Scharf kritisierte Steinbach die Art und Weise, wie sich der dänische Windradproduzent Vestas aus Lauchhammer zurückziehe: »Das ist uns noch nicht untergekommen.« Doch angesichts des Fachkräftemangels allenthalben könne man sicher sein, dass die überwiegende Zahl der Mitarbeiter binnen kurzer Zeit einen neuen Job finden, versicherte der Minister. 60 benachbarte Firmen würden sich im Oktober um Arbeitskräfte am Standort bemühen. Dabei spiele eine Rolle, dass das Durchschnittsalter der nun mit ihrer Entlassung konfrontierten Beschäftigten von Vestas mit 48 Jahren relativ hoch sei. Unternehmen würden jetzt gern auf erfahrene Fachleute zurückgreifen. »Um die Lausitz ist mir nicht bange«, versicherte Steinbach.

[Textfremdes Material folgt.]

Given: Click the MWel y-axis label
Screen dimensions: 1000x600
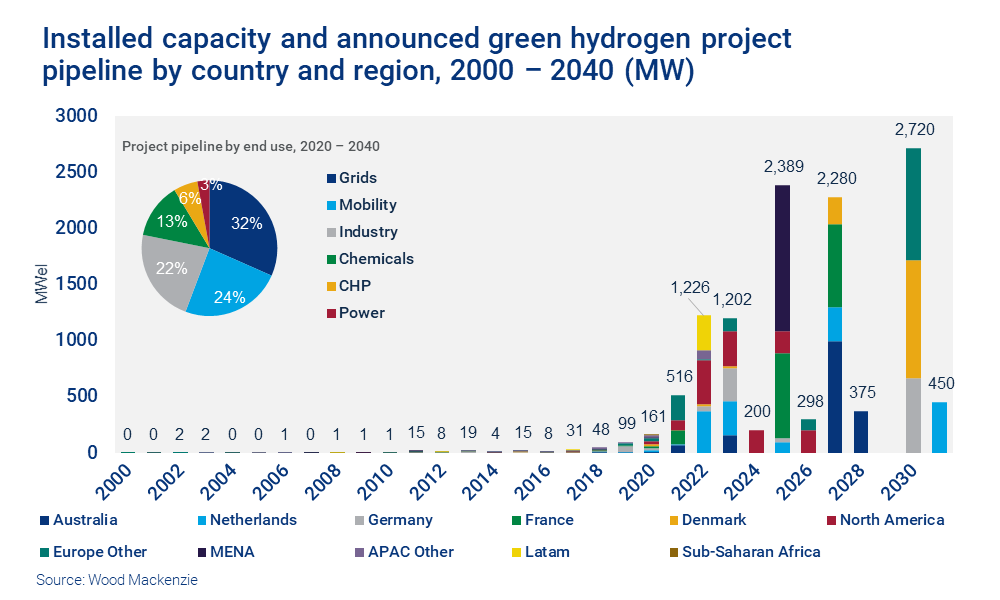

Der Minister ist überzeugt, dass in der Tesla-Fabrik in Grünheide noch im laufenden Jahr das erste Elektroauto vom Band rollen werde. Schon seien am Standort 2000 Menschen beschäftigt, im Endausbau würden es 10 000 sein.

Übrigens teilte Sophia Eltrop, Geschäftsführerin der Potsdamer Stadtwerke, beim Wirtschaftsforum mit, in der Landeshauptstadt gebe es derzeit 37 Ladestationen für E-Autos. Deren durchschnittliche Auslastung betrage aber lediglich vier Prozent. Drei Viertel der Ladestationen werden »sehr selten« genutzt. Angesichts von Forderungen aus der Politik, mehr Ladesäulen zu errichten, meinte Eltrop, zuvor müsse erst einmal die Nachfrage mitwachsen.